Listing 8.1 INFO Messages That Show Mutation and READ Messages Dropped
INFO [ScheduledTasks:1] 2012-07-09 20:48:57,290 MessagingService.java (line 607) 3476 MUTATION messages dropped in last5000ms INFO [ScheduledTasks:1] 2012-07-09 20:48:57,290 MessagingService.java (line 607) 677 READ messages dropped in last 5000ms INFO [ScheduledTasks:1] 2012-07-09 20:48:57,291 StatusLogger.java (line 50) Pool Name Active Pending Blocked INFO [ScheduledTasks:1] 2012-07-09 20:48:57,291 StatusLogger.java (line 65) ReadStage 32 621 0 INFO [ScheduledTasks:1] 2012-07-09 20:48:57,291 StatusLogger.java (line 65) RequestResponseStage 0 0 0 INFO [ScheduledTasks:1] 2012-07-09 20:48:57,291 StatusLogger.java (line 65) ReadRepairStage 0 0 0 INFO [ScheduledTasks:1] 2012-07-09 20:48:57,291 StatusLogger.java (line 65) MutationStage 32 4105 0 INFO [ScheduledTasks:1] 2012-07-09 20:48:57,291 StatusLogger.java (line 65) ReplicateOnWriteStage 0 0 0 INFO [ScheduledTasks:1] 2012-07-09 20:48:57,292 StatusLogger.java (line 65) GossipStage 0 0 0 INFO [ScheduledTasks:1] 2012-07-09 20:48:57,292 StatusLogger.java (line 65) AntiEntropyStage 0 0 0 INFO [ScheduledTasks:1] 2012-07-09 20:48:57,292 StatusLogger.java (line 65) MigrationStage 0 0 0 INFO [ScheduledTasks:1] 2012-07-09 20:48:57,292 StatusLogger.java (line 65) StreamStage 0 0 0 INFO [ScheduledTasks:1] 2012-07-09 20:48:57,292 StatusLogger.java (line 65) MemtablePostFlusher 0 0 0 INFO [ScheduledTasks:1] 2012-07-09 20:48:57,292 StatusLogger.java (line 65) FlushWriter 0 0 0 INFO [ScheduledTasks:1] 2012-07-09 20:48:57,292 StatusLogger.java (line 65) MiscStage 0 0 0 INFO [ScheduledTasks:1] 2012-07-09 20:48:57,292 StatusLogger.java (line 65) InternalResponseStage 0 0 0 INFO [ScheduledTasks:1] 2012-07-09 20:48:57,293 StatusLogger.java (line 65) HintedHandoff 1 8 0 INFO [ScheduledTasks:1] 2012-07-09 20:48:57,293 StatusLogger.java (line 70) CompactionManager 0 0 INFO [ScheduledTasks:1] 2012-07-09 20:48:57,293 StatusLogger.java (line 82) MessagingService n/a 0,0
When you see messages being dropped, as in the first two lines of the listing, that’s a sign that your system is under stress.

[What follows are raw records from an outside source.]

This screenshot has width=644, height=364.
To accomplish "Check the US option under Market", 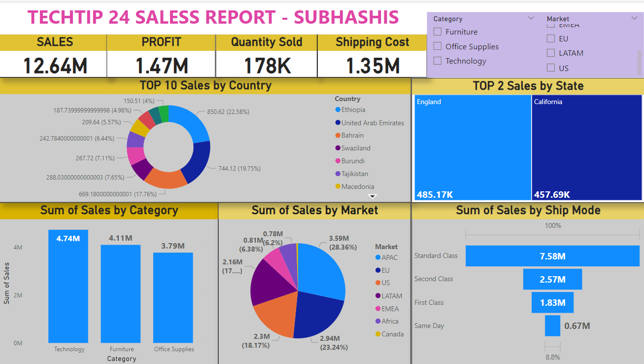I will pyautogui.click(x=550, y=68).
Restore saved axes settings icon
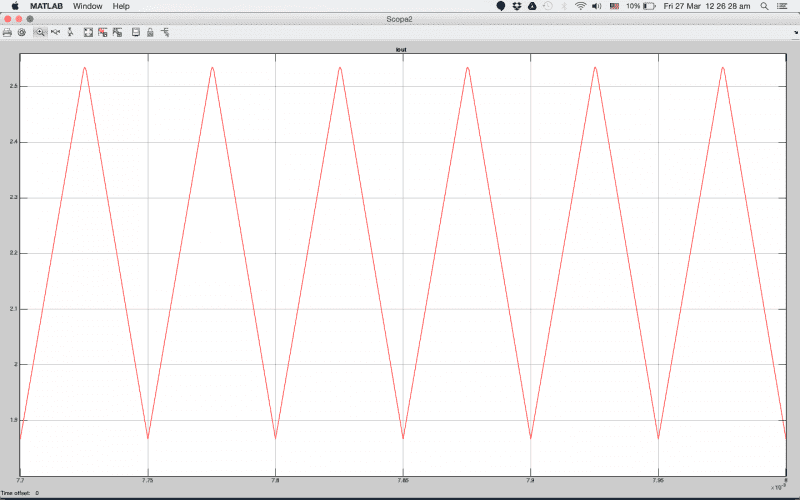800x500 pixels. coord(117,32)
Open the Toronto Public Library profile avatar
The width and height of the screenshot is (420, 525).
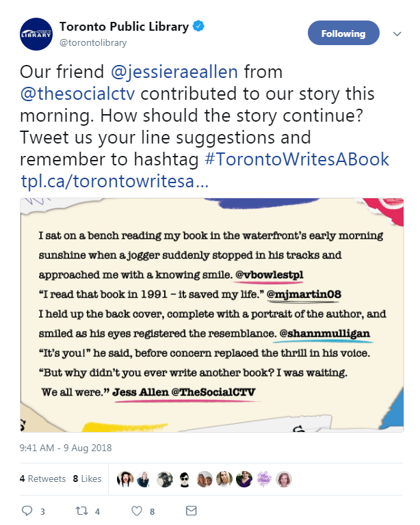36,34
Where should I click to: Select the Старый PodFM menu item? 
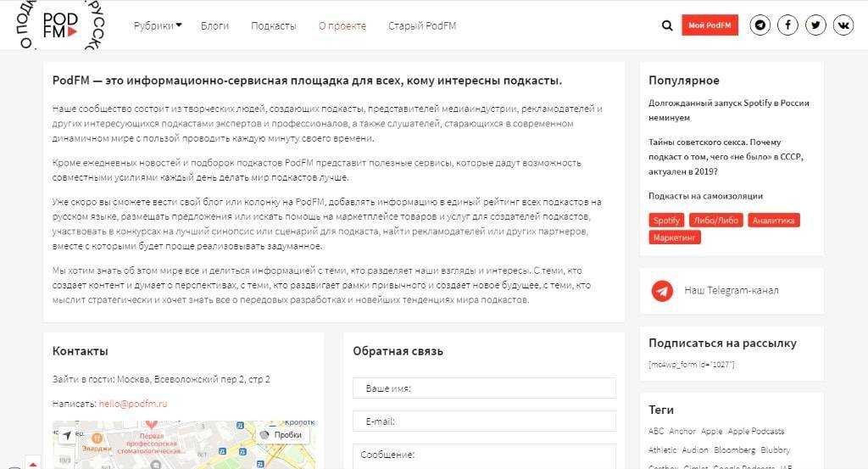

Depending on your application requirements, some level of dropped messages may be acceptable. But regardless of whether or not your application can tolerate running in a degraded state, the overall health of your cluster (or at the very least this node) is in question. Most applications are capable of handling dropped READ requests, but dropped MUTATION messages mean that data that should have been written isn’t getting written. Depending on the consistency level of the write in question, this could mean the write didn’t happen at all, or it could mean the write didn’t happen on this node. Also notice that the ReadStage and MutationStage lines have multiple Active and Pending messages left to work on. The reason these messages are dropped is that Cassandra wants to do its best to keep up with the volume of work that it is being given.
There are other such common log lines to watch for, which can be done via a log monitor. One method for monitoring the logs programmatically using Nagios will be discussed later in this chapter.